- **REQUIREMENT**:
Repeat the lines from the line with "Screen dimensions: 1403x739" to the line with "Given: Open the End date calendar picker" in the listing below, keeping both end lines and adding nothing.
-- WORKING DATA follows --
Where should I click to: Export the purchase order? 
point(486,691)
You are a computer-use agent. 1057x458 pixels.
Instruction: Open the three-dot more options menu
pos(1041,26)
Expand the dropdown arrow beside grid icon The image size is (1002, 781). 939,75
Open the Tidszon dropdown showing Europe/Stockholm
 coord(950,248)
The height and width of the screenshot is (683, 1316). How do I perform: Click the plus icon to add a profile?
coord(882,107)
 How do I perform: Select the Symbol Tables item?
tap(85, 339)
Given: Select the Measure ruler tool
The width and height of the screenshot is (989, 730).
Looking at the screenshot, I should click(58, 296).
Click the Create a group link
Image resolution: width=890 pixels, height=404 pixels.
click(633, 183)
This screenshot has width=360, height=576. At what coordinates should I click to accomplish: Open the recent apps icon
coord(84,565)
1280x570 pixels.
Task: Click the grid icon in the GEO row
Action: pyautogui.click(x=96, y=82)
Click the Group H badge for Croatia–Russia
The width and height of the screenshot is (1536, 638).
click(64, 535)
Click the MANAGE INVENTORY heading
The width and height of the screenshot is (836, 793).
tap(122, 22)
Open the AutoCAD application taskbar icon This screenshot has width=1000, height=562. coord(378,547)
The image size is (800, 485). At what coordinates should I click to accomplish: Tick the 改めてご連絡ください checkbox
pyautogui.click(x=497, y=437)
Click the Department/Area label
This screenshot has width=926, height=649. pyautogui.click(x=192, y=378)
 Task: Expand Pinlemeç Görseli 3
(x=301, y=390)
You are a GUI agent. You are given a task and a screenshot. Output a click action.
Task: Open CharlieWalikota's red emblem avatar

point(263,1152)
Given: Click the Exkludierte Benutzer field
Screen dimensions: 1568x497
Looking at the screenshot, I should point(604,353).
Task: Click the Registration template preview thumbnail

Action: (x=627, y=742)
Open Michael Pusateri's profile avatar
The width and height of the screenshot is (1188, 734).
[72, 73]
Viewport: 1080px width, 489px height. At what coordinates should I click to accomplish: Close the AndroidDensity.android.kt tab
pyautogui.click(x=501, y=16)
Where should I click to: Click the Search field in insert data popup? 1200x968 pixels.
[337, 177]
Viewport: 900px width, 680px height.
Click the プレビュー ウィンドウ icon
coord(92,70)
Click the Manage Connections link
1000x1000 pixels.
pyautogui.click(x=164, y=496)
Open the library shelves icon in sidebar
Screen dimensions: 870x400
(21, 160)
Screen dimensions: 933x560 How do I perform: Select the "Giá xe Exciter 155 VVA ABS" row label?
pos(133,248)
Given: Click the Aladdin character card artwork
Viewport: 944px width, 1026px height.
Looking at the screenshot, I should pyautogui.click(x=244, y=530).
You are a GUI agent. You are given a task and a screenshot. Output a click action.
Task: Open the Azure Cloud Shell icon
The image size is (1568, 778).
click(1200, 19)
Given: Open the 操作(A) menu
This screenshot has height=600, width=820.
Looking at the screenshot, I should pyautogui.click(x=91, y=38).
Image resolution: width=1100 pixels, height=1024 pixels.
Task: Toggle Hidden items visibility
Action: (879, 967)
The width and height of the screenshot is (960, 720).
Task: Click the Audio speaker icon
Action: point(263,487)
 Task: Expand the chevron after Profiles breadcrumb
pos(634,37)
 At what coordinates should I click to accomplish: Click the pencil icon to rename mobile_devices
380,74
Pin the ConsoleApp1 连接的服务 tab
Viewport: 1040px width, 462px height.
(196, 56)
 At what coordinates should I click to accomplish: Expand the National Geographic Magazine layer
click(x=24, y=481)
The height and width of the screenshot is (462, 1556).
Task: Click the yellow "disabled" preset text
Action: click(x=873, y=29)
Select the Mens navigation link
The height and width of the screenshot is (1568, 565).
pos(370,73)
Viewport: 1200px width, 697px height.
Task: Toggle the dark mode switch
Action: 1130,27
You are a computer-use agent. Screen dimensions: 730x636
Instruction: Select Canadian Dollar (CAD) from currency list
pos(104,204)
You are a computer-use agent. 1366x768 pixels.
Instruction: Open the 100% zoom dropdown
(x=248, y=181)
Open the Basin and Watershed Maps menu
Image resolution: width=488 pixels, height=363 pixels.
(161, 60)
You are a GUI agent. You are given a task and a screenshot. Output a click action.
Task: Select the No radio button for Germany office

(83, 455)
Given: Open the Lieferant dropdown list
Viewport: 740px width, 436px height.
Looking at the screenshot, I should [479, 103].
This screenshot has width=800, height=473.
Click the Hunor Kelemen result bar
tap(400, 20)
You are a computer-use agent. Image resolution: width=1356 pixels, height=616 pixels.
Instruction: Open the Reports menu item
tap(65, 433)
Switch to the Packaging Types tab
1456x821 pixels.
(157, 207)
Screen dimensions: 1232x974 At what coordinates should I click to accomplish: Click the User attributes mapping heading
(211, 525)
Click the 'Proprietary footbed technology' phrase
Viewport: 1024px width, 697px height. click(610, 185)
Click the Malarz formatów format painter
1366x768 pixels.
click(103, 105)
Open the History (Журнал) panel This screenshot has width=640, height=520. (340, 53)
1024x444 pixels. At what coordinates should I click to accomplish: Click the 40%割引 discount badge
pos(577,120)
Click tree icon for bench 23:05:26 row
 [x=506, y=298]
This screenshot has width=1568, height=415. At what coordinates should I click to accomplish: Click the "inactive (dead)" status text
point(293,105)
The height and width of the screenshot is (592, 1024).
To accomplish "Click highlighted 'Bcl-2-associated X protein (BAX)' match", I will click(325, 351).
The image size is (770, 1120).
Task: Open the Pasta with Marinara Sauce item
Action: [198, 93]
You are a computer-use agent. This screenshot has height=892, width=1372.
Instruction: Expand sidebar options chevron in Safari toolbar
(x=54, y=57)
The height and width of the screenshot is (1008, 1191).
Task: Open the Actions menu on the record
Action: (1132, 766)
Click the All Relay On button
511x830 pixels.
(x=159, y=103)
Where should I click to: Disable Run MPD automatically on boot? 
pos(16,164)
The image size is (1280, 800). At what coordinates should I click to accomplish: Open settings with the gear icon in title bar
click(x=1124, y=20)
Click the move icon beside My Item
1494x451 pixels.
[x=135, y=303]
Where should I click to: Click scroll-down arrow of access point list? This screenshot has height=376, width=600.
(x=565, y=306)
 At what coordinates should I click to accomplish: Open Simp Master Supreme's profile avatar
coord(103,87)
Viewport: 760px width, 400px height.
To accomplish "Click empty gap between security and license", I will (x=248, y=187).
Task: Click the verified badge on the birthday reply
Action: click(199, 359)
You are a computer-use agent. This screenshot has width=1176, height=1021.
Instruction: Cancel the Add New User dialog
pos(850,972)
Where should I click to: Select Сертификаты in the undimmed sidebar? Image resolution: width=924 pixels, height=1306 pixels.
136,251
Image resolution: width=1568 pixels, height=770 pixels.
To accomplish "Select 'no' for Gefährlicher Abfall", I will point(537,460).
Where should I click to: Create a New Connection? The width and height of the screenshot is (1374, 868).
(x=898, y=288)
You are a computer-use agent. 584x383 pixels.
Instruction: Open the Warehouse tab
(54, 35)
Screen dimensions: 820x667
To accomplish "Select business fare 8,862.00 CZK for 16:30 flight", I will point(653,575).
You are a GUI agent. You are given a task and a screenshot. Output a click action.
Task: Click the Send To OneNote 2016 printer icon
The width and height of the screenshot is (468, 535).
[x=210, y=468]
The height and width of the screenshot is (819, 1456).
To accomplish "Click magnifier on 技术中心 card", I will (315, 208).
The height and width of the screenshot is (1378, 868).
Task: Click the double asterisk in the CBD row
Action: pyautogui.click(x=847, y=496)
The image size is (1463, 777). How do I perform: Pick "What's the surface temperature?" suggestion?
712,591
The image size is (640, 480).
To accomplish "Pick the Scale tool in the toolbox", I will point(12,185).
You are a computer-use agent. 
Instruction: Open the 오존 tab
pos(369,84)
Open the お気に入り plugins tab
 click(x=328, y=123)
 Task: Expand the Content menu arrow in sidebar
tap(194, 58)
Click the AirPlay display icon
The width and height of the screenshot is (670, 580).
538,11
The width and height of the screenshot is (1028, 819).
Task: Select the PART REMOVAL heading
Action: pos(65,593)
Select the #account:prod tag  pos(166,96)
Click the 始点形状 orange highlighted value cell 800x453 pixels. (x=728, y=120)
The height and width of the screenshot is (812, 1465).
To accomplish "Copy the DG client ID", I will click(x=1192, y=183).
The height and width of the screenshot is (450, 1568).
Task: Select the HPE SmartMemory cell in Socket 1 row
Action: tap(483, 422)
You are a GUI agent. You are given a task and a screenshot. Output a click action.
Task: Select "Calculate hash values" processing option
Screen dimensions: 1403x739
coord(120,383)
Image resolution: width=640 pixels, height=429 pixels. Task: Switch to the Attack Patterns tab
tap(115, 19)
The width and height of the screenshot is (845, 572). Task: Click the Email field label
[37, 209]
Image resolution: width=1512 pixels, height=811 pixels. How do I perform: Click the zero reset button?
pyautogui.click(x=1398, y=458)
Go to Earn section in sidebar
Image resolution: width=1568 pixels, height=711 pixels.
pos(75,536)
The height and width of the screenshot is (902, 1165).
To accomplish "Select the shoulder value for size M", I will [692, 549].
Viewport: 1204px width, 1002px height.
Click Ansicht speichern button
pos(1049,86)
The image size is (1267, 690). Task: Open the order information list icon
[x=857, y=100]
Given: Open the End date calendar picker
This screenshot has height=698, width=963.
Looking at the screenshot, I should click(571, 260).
-- WORKING DATA concluded --
- **SOLUTION TO THE EXERCISE**:
Screen dimensions: 1403x739
coord(120,383)
Image resolution: width=640 pixels, height=429 pixels. Task: Switch to the Attack Patterns tab
tap(115, 19)
The width and height of the screenshot is (845, 572). Task: Click the Email field label
[37, 209]
Image resolution: width=1512 pixels, height=811 pixels. How do I perform: Click the zero reset button?
pyautogui.click(x=1398, y=458)
Go to Earn section in sidebar
Image resolution: width=1568 pixels, height=711 pixels.
pos(75,536)
The height and width of the screenshot is (902, 1165).
To accomplish "Select the shoulder value for size M", I will [692, 549].
Viewport: 1204px width, 1002px height.
Click Ansicht speichern button
pos(1049,86)
The image size is (1267, 690). Task: Open the order information list icon
[x=857, y=100]
Given: Open the End date calendar picker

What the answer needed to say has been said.